◆ **Passage shown**:
On May 9, 2005, another MRI was done on Plaintiff's lumbar spine because of her continued lower back pain. Tr. 289. It showed:

1. At L4-L5, there is a bilobed disc protrusion with underlying disc disease which is asymmetric with the most substantial protrusion leftward.
2. At L5-S1, there is a rightward intraforaminal disc protrusion effacing the existing nerve root.
3. There is mild facet arthropathy at L4-L5.

Tr. 289.

Plaintiff underwent a psychological consultative examination on July 14, 2004, with James W. Schutte, Ph.D. Tr. 214-217. He diagnosed Plaintiff with a depressive disorder and found that her current Global Assessment of Functioning ("GAF") was 60. In his summary, Dr. Schutte wrote:

The claimant's ability to understand and remember basic instructions does not seem impaired. Her ability to concentrate and persist at tasks of basic work seems moderately impaired due to depression. Her ability to interact with the general public and/or co-workers seems mildly impaired due to depression. Her ability to adapt to changes in the workplace seems mildly impaired due to depression.

Tr. 216.

In April of 2003, a Mental Residual Functional Capacity Assessment was completed. It was found that Plaintiff was not significantly limited in all but two mental activities. The report states that Plaintiff was moderately limited in the "ability to maintain attention and concentration for extended periods" and the "ability to get along with coworkers or peers without distracting them or exhibiting behavioral extremes." Tr. 218-19.

In July of 2004, a Psychiatric Review Technique Form was completed. Tr. 224-237. The report stated that Plaintiff has an affective disorder, depression. Tr. 227. The report also states that Plaintiff has mild restriction of activities of daily living; mild difficulties in maintaining social functioning; moderate difficulties in maintaining concentration, persistence or pace; and has never had repeated episodes of decompensation. Tr. 234.

◆ **Data shown**:
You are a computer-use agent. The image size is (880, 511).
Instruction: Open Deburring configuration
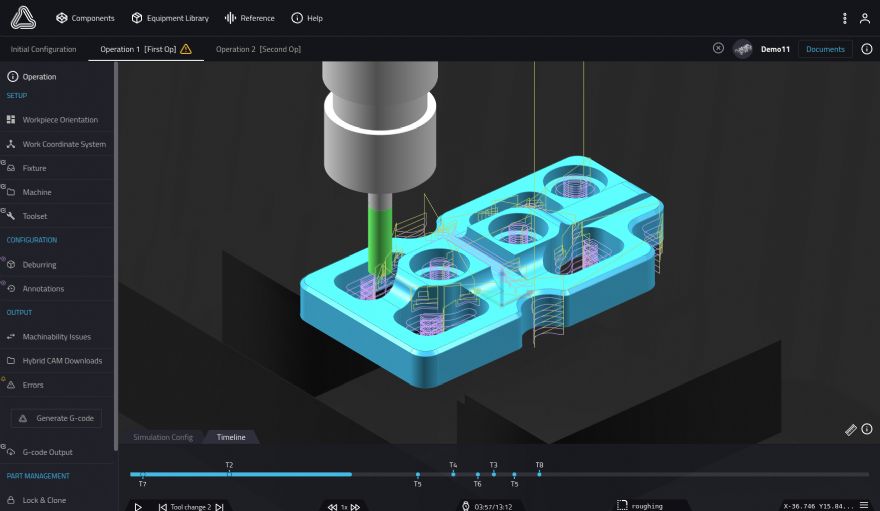click(x=40, y=265)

◆ **Problem details**: Copy out the full passage about the plaintiff's medical and psychological evaluations, word for word. Draw only on the passage about the plaintiff's evaluations, not on the listing.

◆ **Solution for this task**:
On May 9, 2005, another MRI was done on Plaintiff's lumbar spine because of her continued lower back pain. Tr. 289. It showed:

1. At L4-L5, there is a bilobed disc protrusion with underlying disc disease which is asymmetric with the most substantial protrusion leftward.
2. At L5-S1, there is a rightward intraforaminal disc protrusion effacing the existing nerve root.
3. There is mild facet arthropathy at L4-L5.

Tr. 289.

Plaintiff underwent a psychological consultative examination on July 14, 2004, with James W. Schutte, Ph.D. Tr. 214-217. He diagnosed Plaintiff with a depressive disorder and found that her current Global Assessment of Functioning ("GAF") was 60. In his summary, Dr. Schutte wrote:

The claimant's ability to understand and remember basic instructions does not seem impaired. Her ability to concentrate and persist at tasks of basic work seems moderately impaired due to depression. Her ability to interact with the general public and/or co-workers seems mildly impaired due to depression. Her ability to adapt to changes in the workplace seems mildly impaired due to depression.

Tr. 216.

In April of 2003, a Mental Residual Functional Capacity Assessment was completed. It was found that Plaintiff was not significantly limited in all but two mental activities. The report states that Plaintiff was moderately limited in the "ability to maintain attention and concentration for extended periods" and the "ability to get along with coworkers or peers without distracting them or exhibiting behavioral extremes." Tr. 218-19.

In July of 2004, a Psychiatric Review Technique Form was completed. Tr. 224-237. The report stated that Plaintiff has an affective disorder, depression. Tr. 227. The report also states that Plaintiff has mild restriction of activities of daily living; mild difficulties in maintaining social functioning; moderate difficulties in maintaining concentration, persistence or pace; and has never had repeated episodes of decompensation. Tr. 234.